Collected data entries:
▶
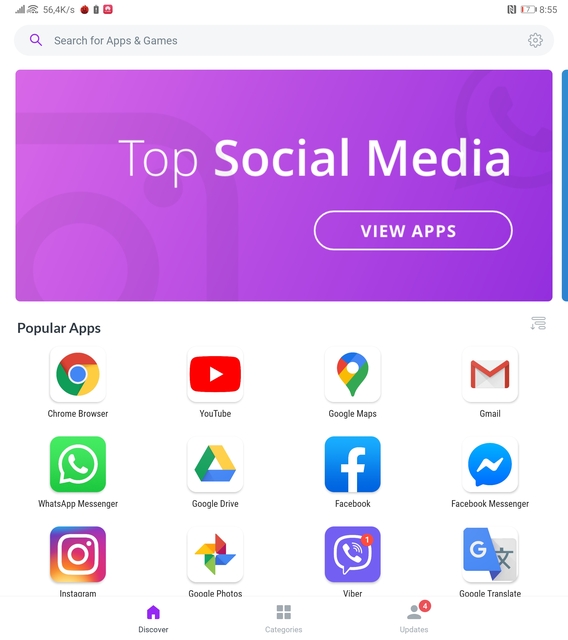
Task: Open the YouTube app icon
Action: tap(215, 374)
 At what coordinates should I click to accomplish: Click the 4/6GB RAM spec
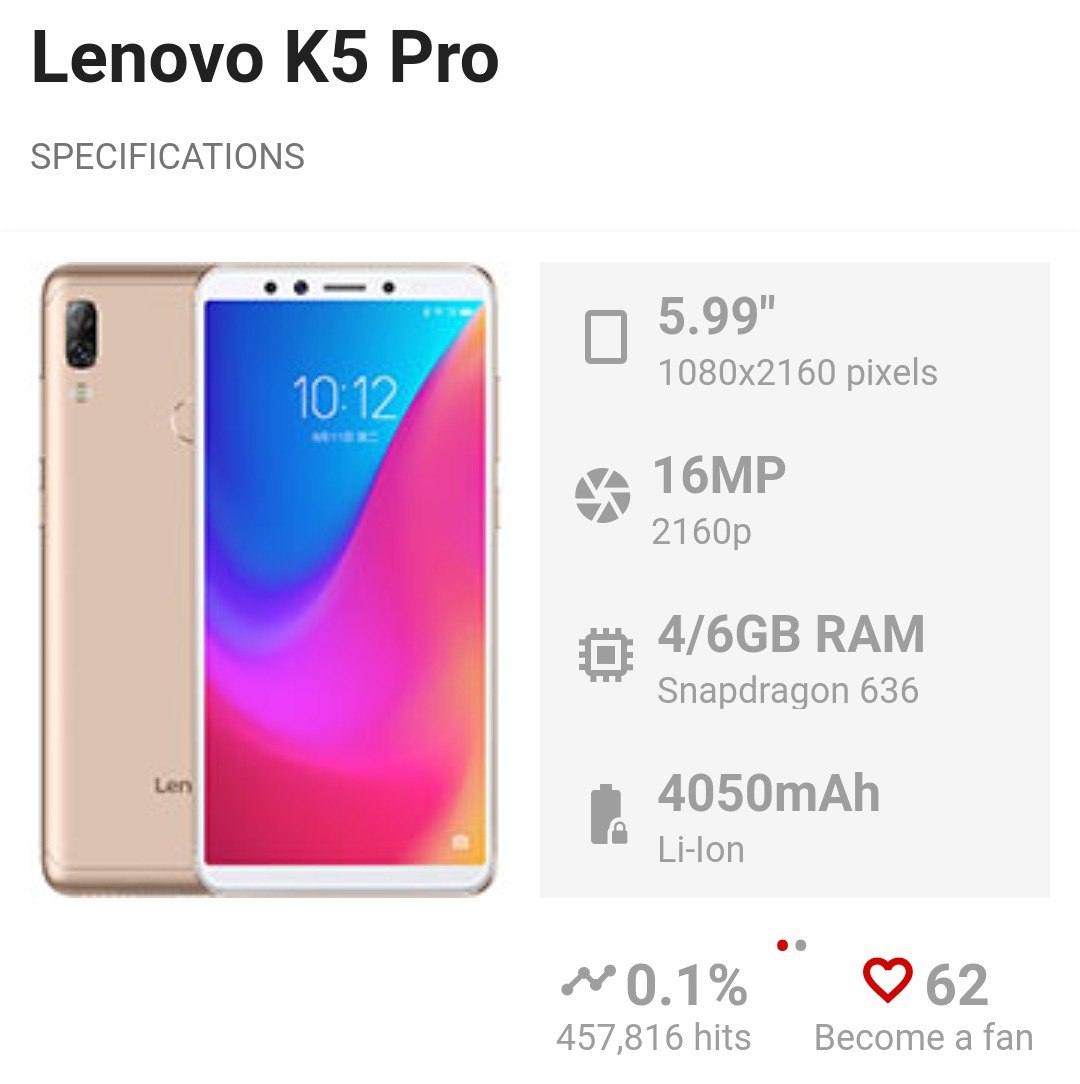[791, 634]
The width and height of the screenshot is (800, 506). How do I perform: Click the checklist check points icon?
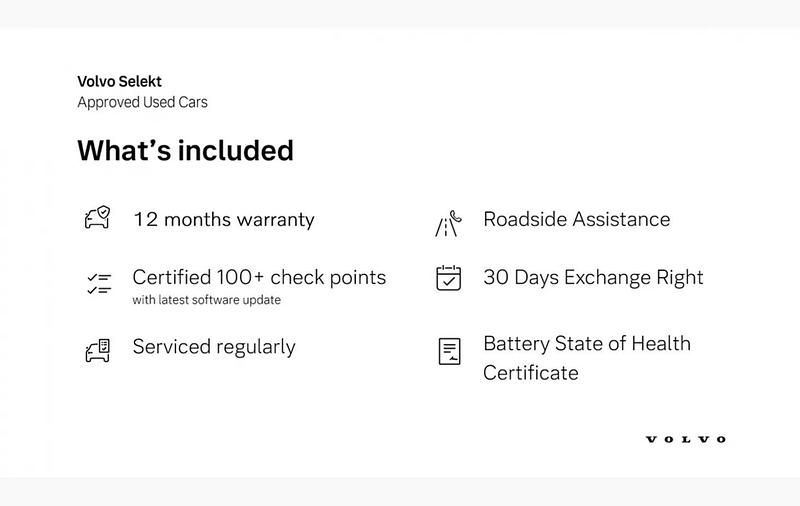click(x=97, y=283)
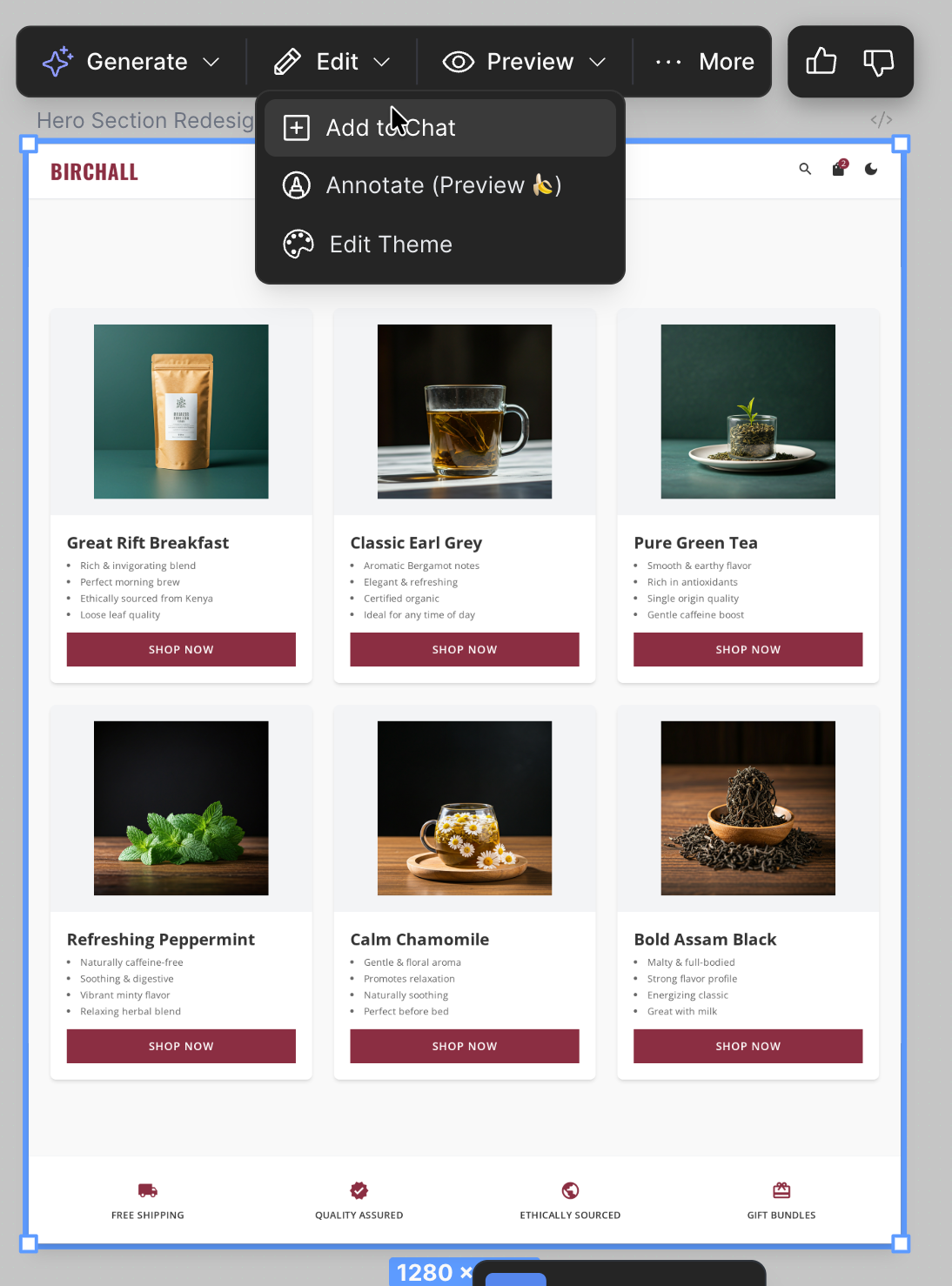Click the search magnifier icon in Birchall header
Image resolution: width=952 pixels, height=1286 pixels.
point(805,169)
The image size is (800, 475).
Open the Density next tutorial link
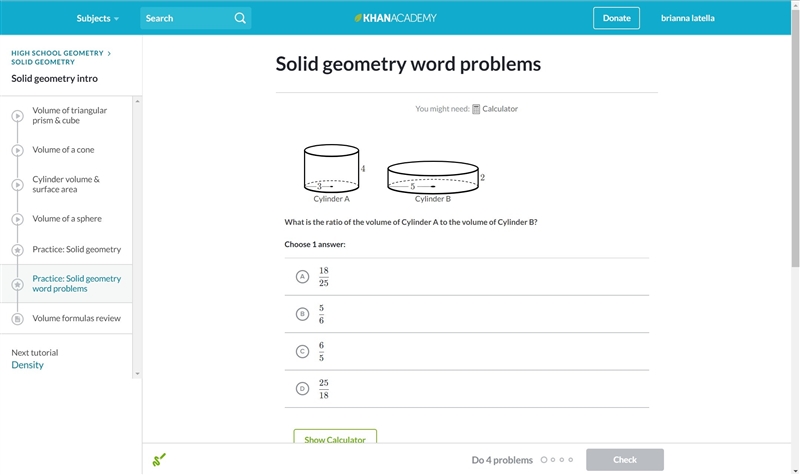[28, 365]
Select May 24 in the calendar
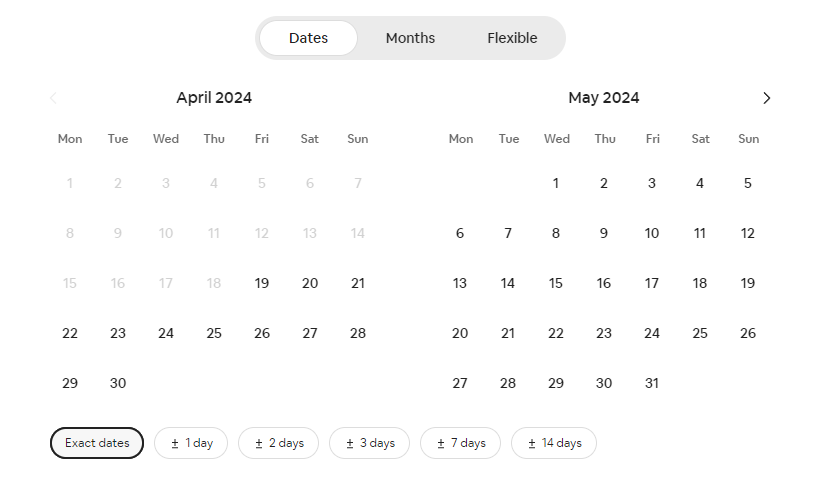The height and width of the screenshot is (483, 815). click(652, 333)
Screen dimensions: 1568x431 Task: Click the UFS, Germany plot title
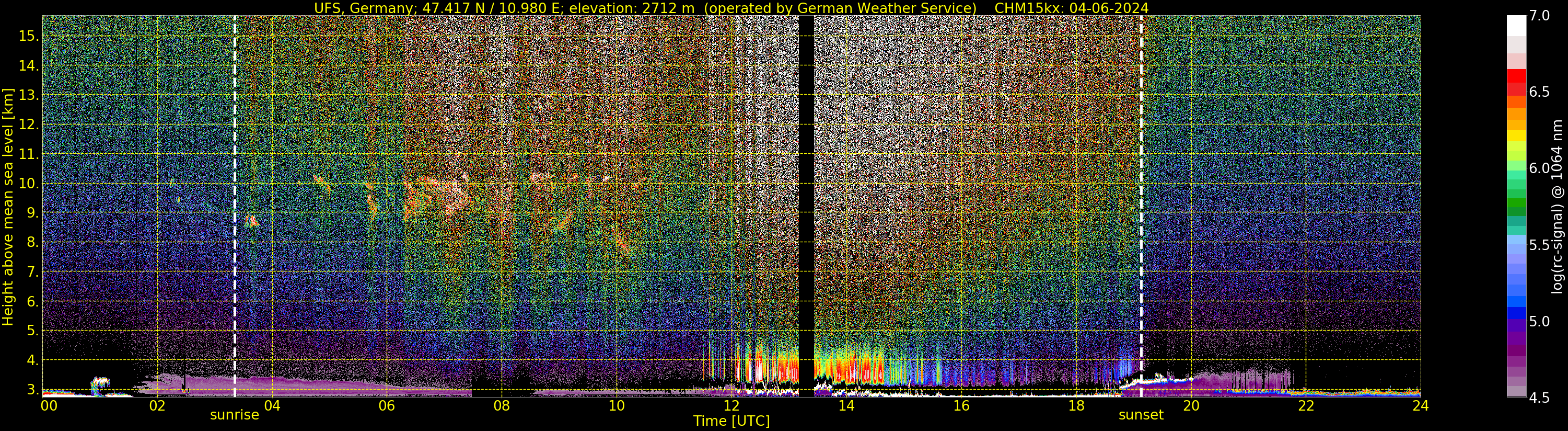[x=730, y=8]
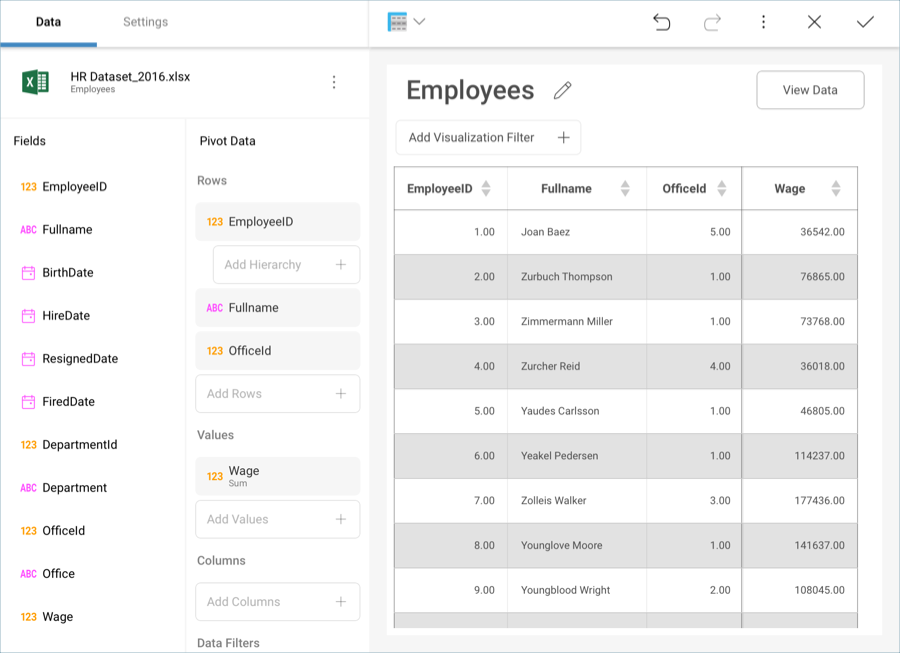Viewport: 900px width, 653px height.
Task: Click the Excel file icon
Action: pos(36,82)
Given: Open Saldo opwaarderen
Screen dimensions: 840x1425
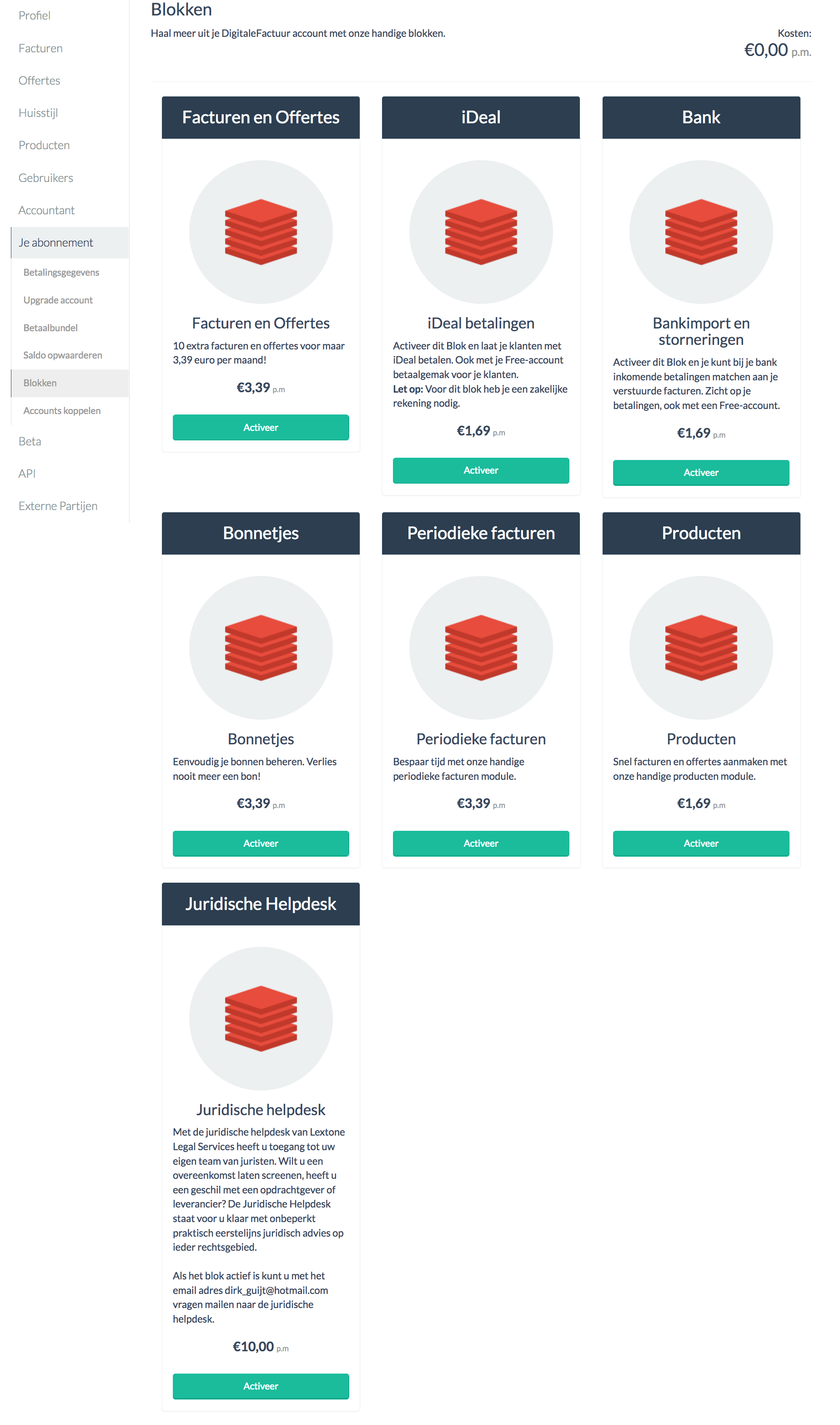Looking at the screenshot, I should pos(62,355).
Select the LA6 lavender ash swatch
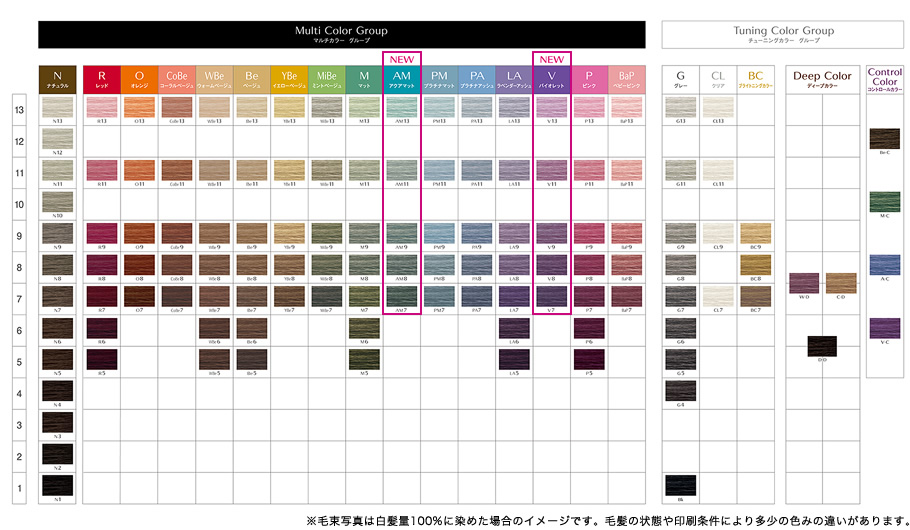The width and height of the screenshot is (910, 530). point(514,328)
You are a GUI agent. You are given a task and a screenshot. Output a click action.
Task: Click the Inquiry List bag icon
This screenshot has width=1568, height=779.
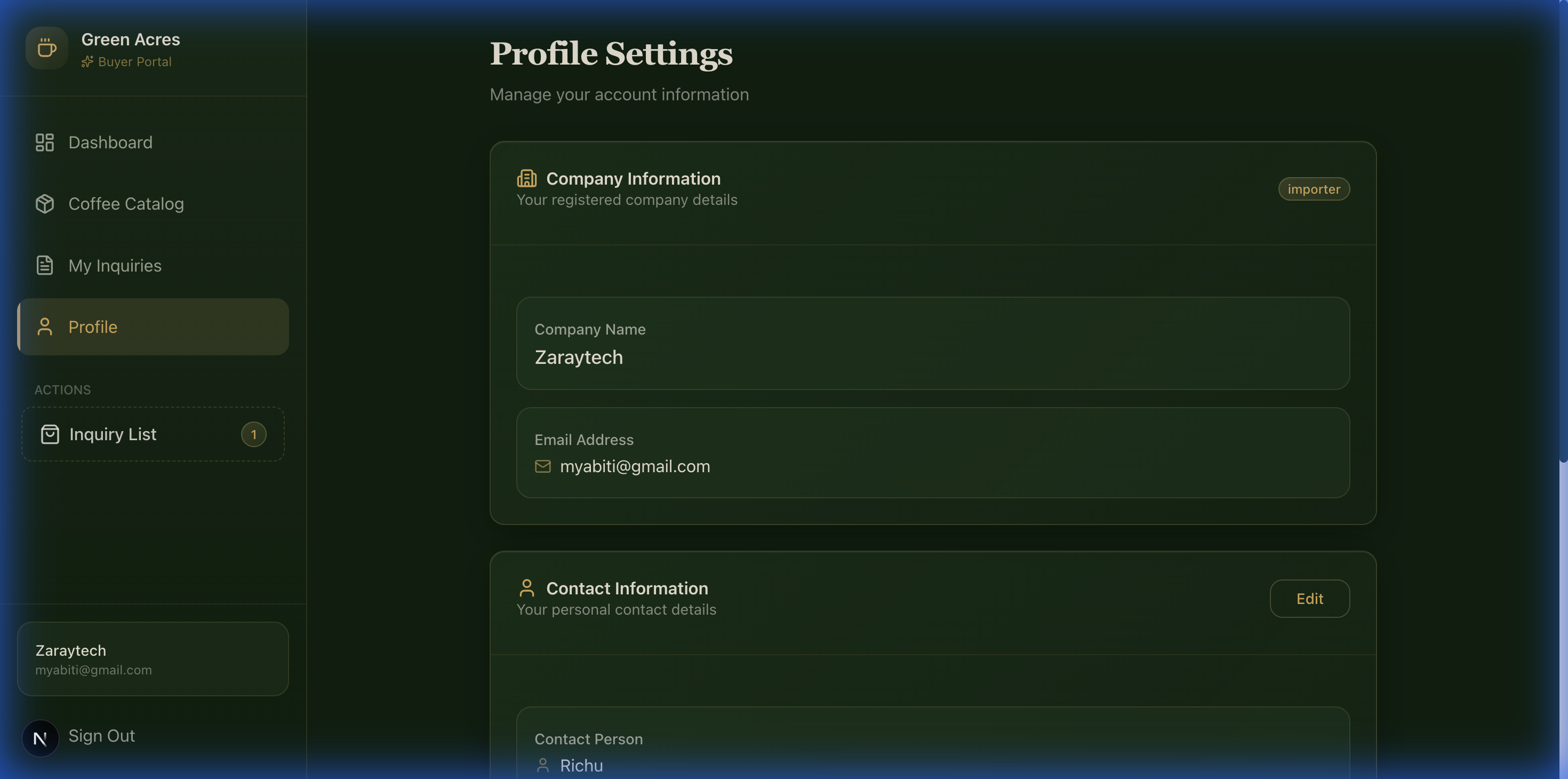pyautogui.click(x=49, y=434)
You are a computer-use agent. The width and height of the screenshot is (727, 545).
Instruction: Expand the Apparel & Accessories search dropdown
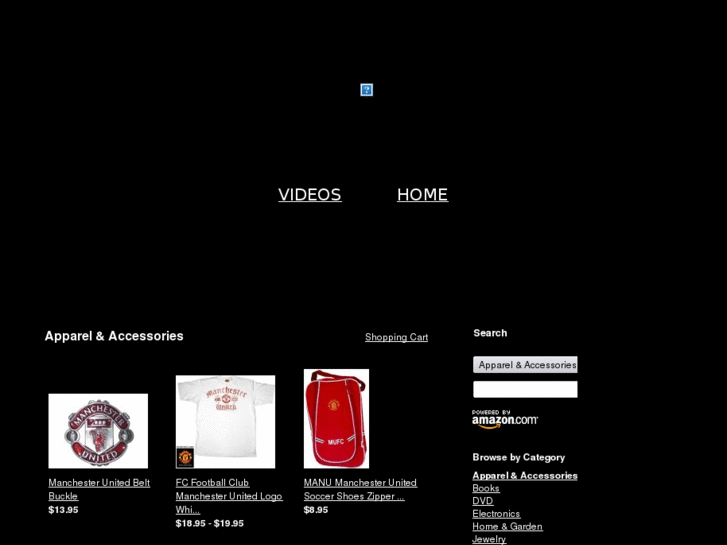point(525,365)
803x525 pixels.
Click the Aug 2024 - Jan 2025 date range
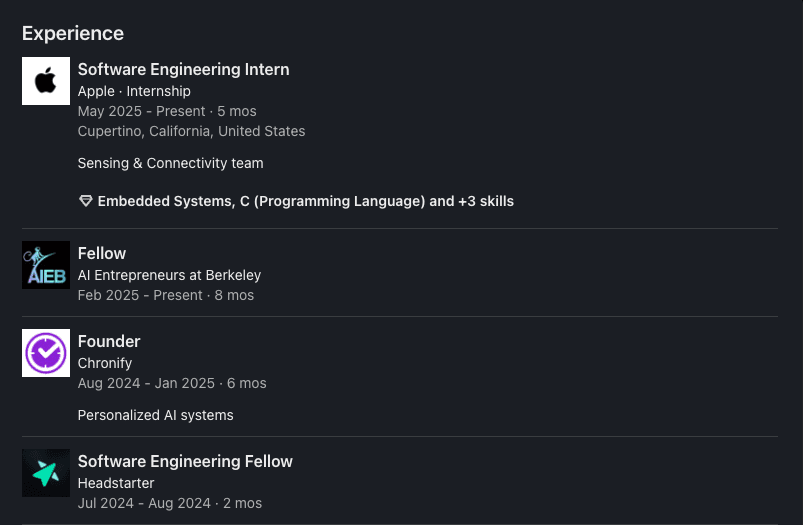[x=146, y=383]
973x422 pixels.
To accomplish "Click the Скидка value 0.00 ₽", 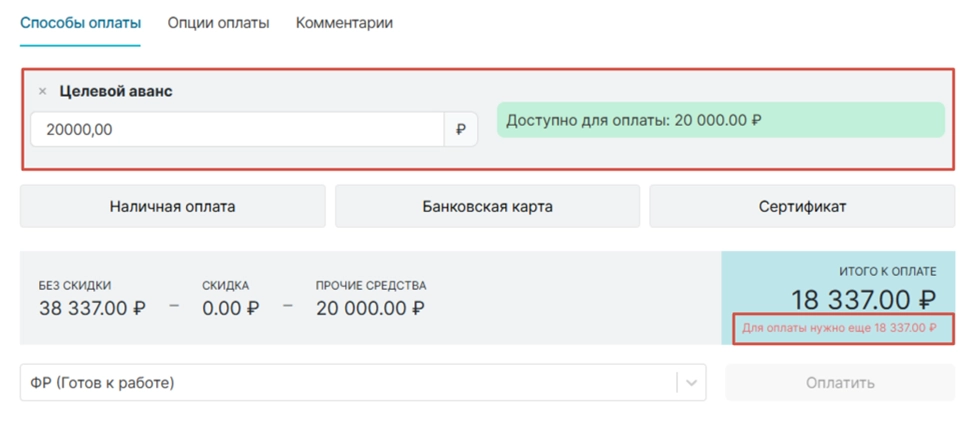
◀
Activity: Only the lines that contain the string "agent" are to be copied from the records.

Solution to this problem:
You are a GUI agent. You are given a task and a screenshot. Output a click action.
You are a computer-use agent. The width and height of the screenshot is (727, 545).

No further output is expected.